Exhibit 10.1
Xxxxxx Xxxxxxx agreement
Proposed Term Sheet (Strictly Confidential)
Issuer: Emergency Filtration Products (OTC BB: EMFP)
Amount of Placement: A minimum of $300,000 and a maximum of $600,000.
Securities: Authorized but unregistered common stock priced at $.18 per share
plus one three year, non callable warrant for every dollar invested
exercisable at $0.25. The warrant will be registered with the above issued
common stock.
Closing Date: On or about March 1, 2003.
Registration: Promptly, but no later than thirty (30) days from the closing
date, the Issuer shall file a registration statement with the United States
Securities & Exchange Commission ("SEC") and use its best efforts to ensure
that such registration statement is declared effective within 90 days from the
filing date. In the event the registration statement is not declared
effective within 90 days, the Issuer's registration obligation is deemed in
default. As a result, the Issuer shall pay to the Investor(s) a cash amount,
within 3 business days for every 30 day period starting from the 91st day from
closing until such default is cured, equal to 2% of the outstanding principal
amount of investment per month, as liquidated damages, and not as penalty.

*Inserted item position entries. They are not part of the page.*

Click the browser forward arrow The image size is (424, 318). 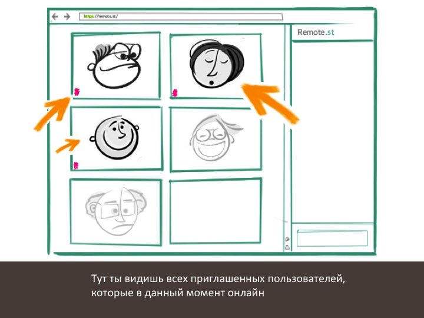[x=67, y=16]
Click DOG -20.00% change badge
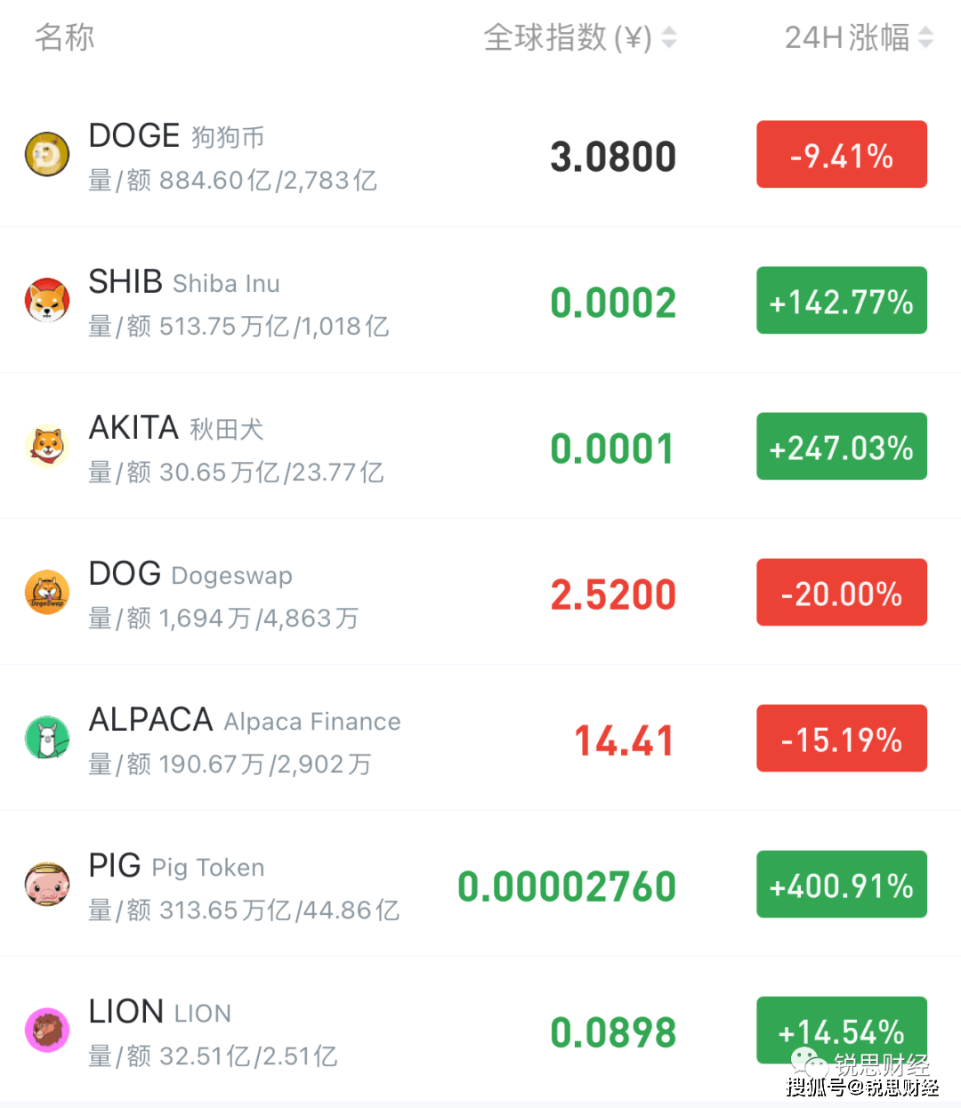961x1108 pixels. click(x=841, y=593)

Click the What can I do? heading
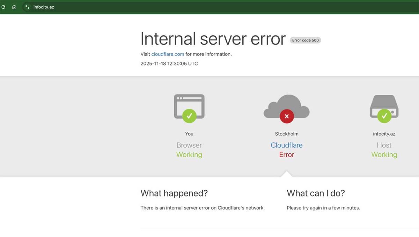316,193

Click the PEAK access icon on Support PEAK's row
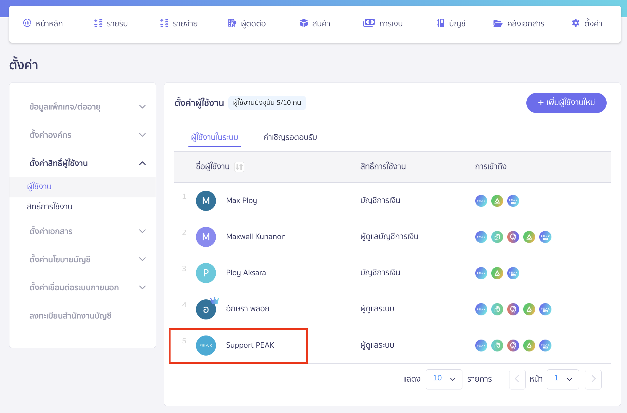(x=481, y=346)
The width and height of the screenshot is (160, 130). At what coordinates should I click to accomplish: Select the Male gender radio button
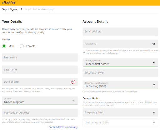point(4,46)
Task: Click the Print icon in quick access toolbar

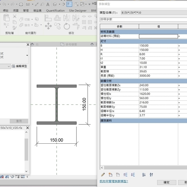Action: [21, 4]
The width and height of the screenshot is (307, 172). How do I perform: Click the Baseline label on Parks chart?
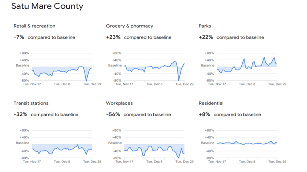pos(207,65)
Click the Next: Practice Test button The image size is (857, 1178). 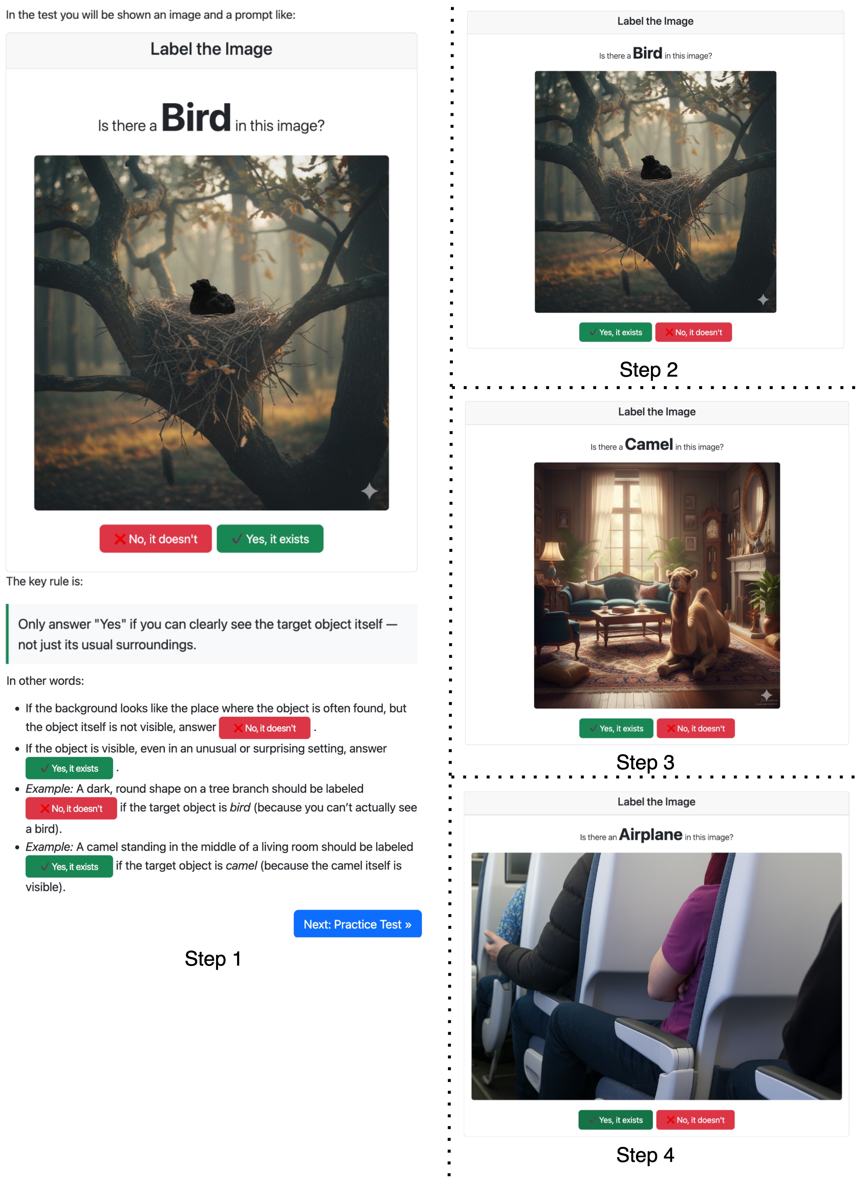point(357,924)
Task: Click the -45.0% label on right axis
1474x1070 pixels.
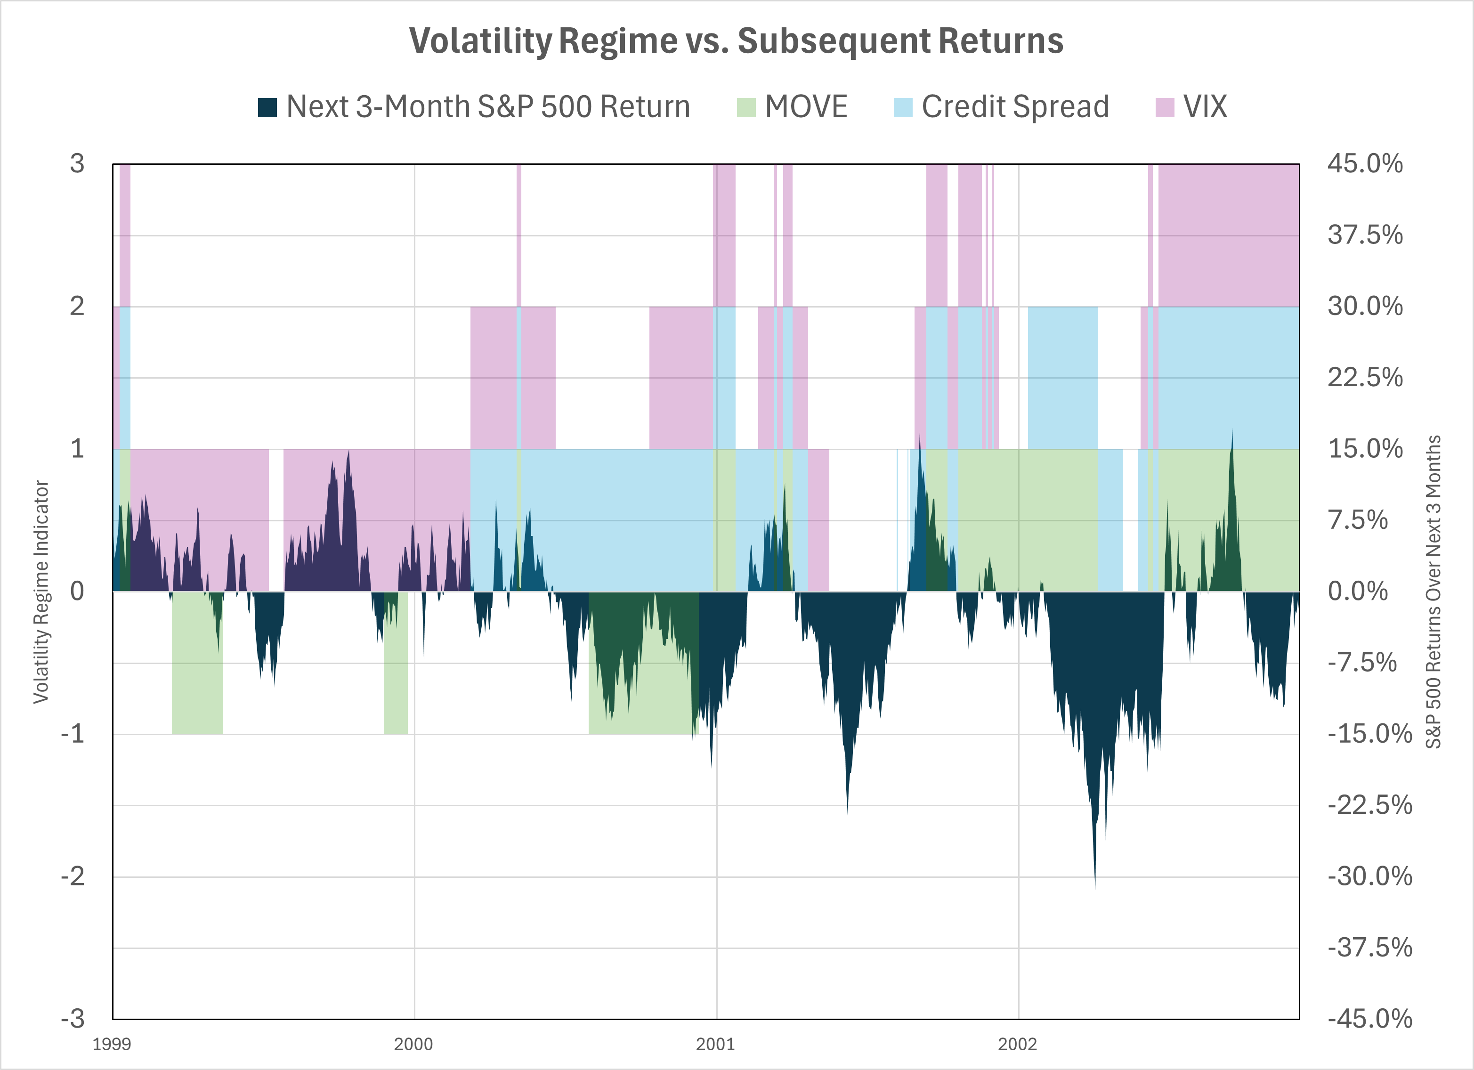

The Issuer shall keep the registration statement "evergreen" for at least 2
years from the anniversary date from the closing.
Placement Fees: Issuer agrees to pay placement agent a placement fee of 10%
plus a non accountable charge of 3% of the gross proceeds raised payable in
cash directly from escrow. Furthermore, for every dollar of the gross proceeds
raised Xxxxxx Xxxxxxx & Co. will receive one 3 year non callable warrant
exercisable at $0.25.
No Undercut: Within 180 days from the date that the investor(s) may legally
sell the stock in the open market, if Issuer issues additional common stock or
convertible instrument with the potential for the common stock priced below
the average closing price of this placement, additional shares to make up the
difference shall be automatically issued to investor(s) at no further cost to
investor(s).
Look Back Clause: Upon the completion of the registration, the average of the
bid and ask prices for the prior 3 days of trading must be at or above $.18.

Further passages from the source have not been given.